Linking in Spark¶

In [1]:

from splink.spark.jar_location import similarity_jar_location

from pyspark import SparkContext, SparkConf
from pyspark.sql import SparkSession
from pyspark.sql import types

conf = SparkConf()
# This parallelism setting is only suitable for a small toy example
conf.set("spark.driver.memory", "12g")
conf.set("spark.default.parallelism", "16")


# Add custom similarity functions, which are bundled with Splink
# documented here: https://github.com/moj-analytical-services/splink_scalaudfs
path = similarity_jar_location()
conf.set("spark.jars", path)

sc = SparkContext.getOrCreate(conf=conf)

spark = SparkSession(sc)
spark.sparkContext.setCheckpointDir("./tmp_checkpoints")

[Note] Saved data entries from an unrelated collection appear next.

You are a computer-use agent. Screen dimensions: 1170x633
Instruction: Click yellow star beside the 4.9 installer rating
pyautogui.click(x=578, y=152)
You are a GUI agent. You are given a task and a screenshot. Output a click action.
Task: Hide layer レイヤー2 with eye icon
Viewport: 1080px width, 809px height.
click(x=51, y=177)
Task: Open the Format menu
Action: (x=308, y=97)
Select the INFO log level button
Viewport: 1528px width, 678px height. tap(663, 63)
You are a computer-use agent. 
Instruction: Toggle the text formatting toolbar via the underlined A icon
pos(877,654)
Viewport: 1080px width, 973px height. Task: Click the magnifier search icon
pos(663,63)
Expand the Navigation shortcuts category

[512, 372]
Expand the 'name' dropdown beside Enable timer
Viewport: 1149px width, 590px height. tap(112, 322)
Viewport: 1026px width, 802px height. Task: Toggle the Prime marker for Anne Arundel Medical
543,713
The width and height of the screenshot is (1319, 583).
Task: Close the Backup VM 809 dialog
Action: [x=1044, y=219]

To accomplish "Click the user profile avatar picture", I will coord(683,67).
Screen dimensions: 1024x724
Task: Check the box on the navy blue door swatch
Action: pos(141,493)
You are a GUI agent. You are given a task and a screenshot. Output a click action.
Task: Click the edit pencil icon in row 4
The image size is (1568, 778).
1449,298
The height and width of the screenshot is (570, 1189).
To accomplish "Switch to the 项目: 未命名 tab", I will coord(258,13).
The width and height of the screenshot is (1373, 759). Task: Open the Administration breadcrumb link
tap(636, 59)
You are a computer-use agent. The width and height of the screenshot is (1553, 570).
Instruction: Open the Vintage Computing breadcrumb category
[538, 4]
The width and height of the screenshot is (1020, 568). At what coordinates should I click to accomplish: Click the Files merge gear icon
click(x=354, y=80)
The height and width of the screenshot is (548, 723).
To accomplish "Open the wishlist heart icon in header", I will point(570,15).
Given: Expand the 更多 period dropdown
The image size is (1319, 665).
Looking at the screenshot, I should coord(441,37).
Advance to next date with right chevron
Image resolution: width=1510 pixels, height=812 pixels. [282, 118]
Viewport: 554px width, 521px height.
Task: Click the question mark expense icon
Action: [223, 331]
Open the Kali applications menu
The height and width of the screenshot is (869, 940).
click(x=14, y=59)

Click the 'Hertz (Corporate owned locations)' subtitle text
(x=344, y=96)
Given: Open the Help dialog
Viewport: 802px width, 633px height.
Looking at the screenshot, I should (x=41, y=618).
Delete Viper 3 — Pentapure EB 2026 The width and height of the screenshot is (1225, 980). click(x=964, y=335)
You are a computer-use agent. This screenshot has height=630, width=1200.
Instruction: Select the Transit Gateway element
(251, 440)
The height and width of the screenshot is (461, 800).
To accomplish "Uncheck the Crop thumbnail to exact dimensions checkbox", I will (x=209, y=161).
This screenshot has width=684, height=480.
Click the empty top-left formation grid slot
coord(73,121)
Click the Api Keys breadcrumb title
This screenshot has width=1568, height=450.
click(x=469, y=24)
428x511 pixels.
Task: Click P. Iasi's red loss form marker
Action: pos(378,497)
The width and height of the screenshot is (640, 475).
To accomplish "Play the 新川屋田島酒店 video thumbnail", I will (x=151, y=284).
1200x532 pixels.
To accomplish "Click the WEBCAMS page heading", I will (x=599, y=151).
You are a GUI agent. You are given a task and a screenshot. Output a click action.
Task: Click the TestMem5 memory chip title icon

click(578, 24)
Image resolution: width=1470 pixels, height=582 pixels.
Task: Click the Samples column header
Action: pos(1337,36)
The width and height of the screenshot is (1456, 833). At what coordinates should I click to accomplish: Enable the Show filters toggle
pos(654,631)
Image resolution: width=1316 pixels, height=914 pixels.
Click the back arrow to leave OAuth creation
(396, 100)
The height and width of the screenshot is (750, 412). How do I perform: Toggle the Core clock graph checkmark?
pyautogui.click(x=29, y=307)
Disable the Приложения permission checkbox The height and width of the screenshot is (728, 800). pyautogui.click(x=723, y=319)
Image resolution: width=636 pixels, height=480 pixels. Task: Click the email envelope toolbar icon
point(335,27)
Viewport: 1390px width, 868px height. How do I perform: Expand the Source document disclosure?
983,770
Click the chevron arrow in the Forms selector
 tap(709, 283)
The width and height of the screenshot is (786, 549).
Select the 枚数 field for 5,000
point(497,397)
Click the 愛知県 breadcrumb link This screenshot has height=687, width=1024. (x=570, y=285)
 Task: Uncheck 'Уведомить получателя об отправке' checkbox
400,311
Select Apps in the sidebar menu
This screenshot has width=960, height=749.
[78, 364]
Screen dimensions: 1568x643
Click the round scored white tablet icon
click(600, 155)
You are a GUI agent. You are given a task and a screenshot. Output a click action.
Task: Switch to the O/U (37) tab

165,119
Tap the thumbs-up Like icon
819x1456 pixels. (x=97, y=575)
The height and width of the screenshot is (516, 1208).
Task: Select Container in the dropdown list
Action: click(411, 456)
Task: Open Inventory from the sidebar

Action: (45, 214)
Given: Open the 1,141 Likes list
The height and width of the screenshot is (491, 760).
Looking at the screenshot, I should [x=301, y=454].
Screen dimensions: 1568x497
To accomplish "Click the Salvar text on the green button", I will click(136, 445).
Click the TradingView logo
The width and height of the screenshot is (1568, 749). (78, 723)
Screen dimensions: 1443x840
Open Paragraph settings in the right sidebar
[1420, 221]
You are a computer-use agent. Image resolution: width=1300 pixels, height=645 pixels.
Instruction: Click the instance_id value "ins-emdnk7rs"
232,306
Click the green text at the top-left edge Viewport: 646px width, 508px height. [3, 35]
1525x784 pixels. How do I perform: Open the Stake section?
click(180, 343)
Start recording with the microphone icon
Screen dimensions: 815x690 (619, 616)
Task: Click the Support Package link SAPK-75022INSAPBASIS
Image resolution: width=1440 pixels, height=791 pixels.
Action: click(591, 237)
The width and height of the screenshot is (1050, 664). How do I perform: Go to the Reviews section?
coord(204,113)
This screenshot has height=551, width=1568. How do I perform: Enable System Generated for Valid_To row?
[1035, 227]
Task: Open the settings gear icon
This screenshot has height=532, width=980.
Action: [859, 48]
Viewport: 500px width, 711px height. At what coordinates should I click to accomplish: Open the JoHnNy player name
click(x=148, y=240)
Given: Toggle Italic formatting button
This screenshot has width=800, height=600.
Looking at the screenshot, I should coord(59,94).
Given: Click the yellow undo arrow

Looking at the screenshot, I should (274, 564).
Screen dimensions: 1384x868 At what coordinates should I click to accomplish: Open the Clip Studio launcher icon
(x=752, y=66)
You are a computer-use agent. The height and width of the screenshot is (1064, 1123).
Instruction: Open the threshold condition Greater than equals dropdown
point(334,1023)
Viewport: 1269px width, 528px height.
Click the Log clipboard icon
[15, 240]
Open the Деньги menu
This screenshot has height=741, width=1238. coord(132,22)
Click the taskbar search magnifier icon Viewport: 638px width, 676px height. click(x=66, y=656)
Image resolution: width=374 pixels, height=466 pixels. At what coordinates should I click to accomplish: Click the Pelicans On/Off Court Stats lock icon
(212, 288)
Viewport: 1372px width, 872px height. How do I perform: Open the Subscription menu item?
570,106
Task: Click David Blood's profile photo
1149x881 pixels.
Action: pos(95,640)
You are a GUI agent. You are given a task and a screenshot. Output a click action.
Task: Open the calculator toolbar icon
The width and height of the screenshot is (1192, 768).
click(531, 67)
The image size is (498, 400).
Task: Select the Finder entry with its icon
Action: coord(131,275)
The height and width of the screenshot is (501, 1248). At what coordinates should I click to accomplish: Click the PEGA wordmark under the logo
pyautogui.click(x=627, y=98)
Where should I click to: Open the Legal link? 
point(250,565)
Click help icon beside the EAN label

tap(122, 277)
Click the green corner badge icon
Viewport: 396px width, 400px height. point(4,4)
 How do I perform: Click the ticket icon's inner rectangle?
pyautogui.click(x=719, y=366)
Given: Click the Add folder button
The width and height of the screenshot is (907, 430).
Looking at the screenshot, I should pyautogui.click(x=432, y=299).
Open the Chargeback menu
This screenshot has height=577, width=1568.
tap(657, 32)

# Register the jaro winkler custom udf
spark.udf.registerJavaFunction(
    "jaro_winkler", "uk.gov.moj.dash.linkage.JaroWinklerSimilarity", types.DoubleType()
)

22/09/19 14:39:01 WARN NativeCodeLoader: Unable to load native-hadoop library for your platform... using builtin-java classes where applicable

Setting default log level to "WARN".
To adjust logging level use sc.setLogLevel(newLevel). For SparkR, use setLogLevel(newLevel).

In [2]:

import pandas as pd 
df = spark.read.csv("./data/fake_1000.csv", header=True)

In [3]:

import splink.spark.spark_comparison_library as cl

settings = {
    "link_type": "dedupe_only",
    "comparisons": [
        cl.jaro_winkler_at_thresholds("first_name", 0.8),
        cl.jaro_winkler_at_thresholds("surname", 0.8),
        cl.levenshtein_at_thresholds("dob"),
        cl.exact_match("city", term_frequency_adjustments=True),
        cl.levenshtein_at_thresholds("email"),
    ],
    "blocking_rules_to_generate_predictions": [
        "l.first_name = r.first_name",
        "l.surname = r.surname",
    ],
    "retain_matching_columns": True,
    "retain_intermediate_calculation_columns": True,
    "em_convergence": 0.01
}

In [4]:

from splink.spark.spark_linker import SparkLinker
linker = SparkLinker(df, settings)
deterministic_rules = [
    "l.first_name = r.first_name and levenshtein(r.dob, l.dob) <= 1",
    "l.surname = r.surname and levenshtein(r.dob, l.dob) <= 1",
    "l.first_name = r.first_name and levenshtein(r.surname, l.surname) <= 2",
    "l.email = r.email"
]

linker.estimate_probability_two_random_records_match(deterministic_rules, recall=0.6)

/Users/robinlinacre/Documents/data_linking/splink_demos/venv/lib/python3.8/site-packages/pyspark/sql/dataframe.py:148: UserWarning: DataFrame.sql_ctx is an internal property, and will be removed in future releases. Use DataFrame.sparkSession instead.
  warnings.warn(
Probability two random records match is estimated to be  0.00389.
This means that amongst all possible pairwise record comparisons, one in 257.25 are expected to match.  With 499,500 total possible comparisons, we expect a total of around 1,941.67 matching pairs

In [5]:

linker.estimate_u_using_random_sampling(target_rows=5e5)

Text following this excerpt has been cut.